▶ EXERCISE PROMPT: Express the listing as a JSON list of strings, one string per line, from the line with "Describe the element" up to and including the line with "Looking at the", skipping blank lines. Leave the pictures out of the answer.

▶ INPUT MATERIAL:
◆ ◆ ◆ ◆ ◆ ◆ ◆

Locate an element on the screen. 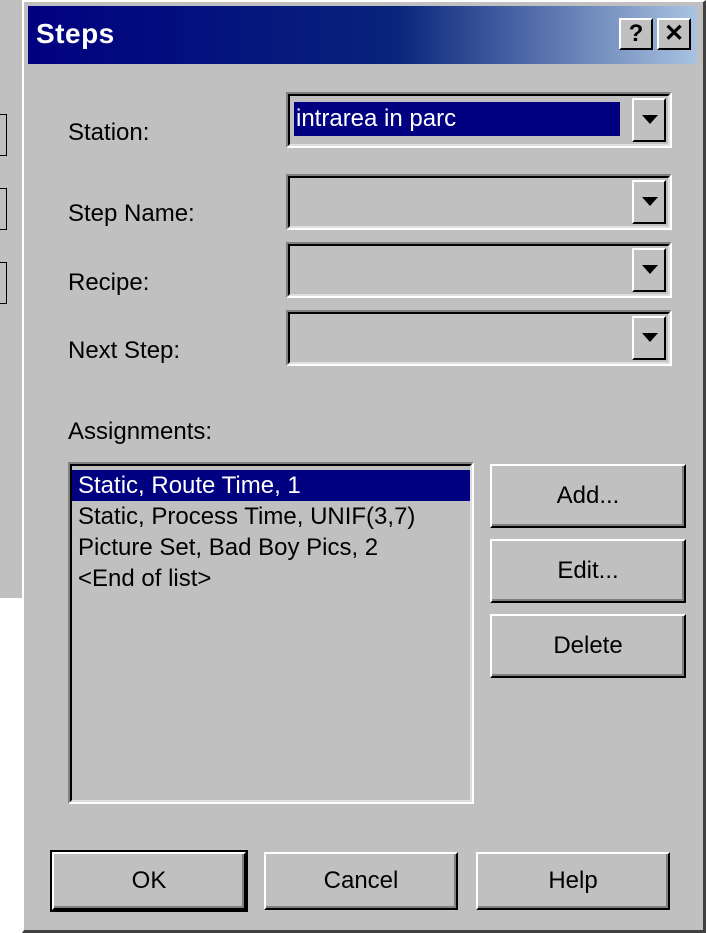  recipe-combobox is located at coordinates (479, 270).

◆ ◆ ◆ ◆ ◆ ◆ ◆

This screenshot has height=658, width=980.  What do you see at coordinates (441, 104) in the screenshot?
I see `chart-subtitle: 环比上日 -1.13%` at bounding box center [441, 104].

◆ ◆ ◆ ◆ ◆ ◆ ◆

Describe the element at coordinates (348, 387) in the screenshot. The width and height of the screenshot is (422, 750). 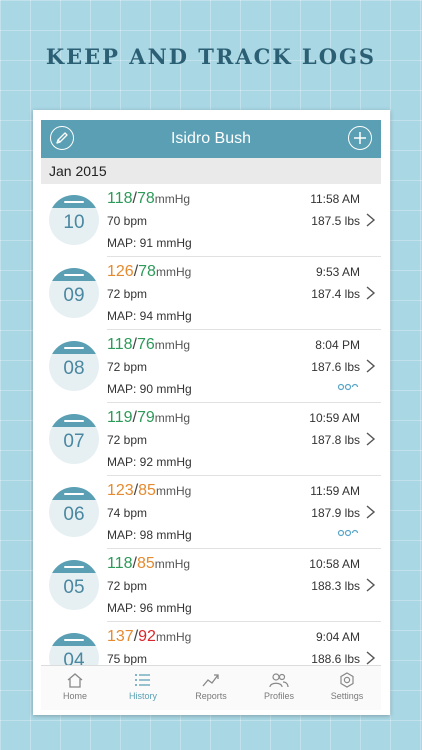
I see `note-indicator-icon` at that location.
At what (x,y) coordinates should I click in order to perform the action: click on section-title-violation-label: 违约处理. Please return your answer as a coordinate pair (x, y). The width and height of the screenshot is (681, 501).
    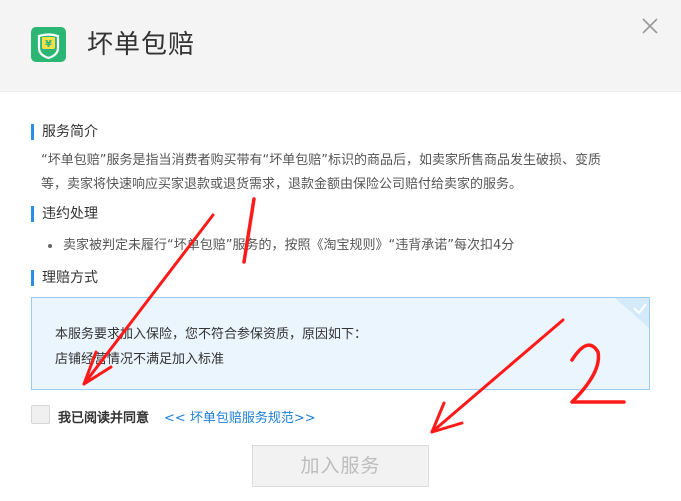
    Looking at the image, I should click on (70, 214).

◆ ◆ ◆ ◆ ◆ ◆ ◆

▶ SOLUTION TO THE EXERCISE:
[
  "Describe the element at coordinates (348, 387) in the screenshot. The width and height of the screenshot is (422, 750). ",
  "I see `note-indicator-icon` at that location.",
  "At what (x,y) coordinates should I click in order to perform the action: click on section-title-violation-label: 违约处理. Please return your answer as a coordinate pair (x, y). The width and height of the screenshot is (681, 501).",
  "    Looking at the image, I should click on (70, 214)."
]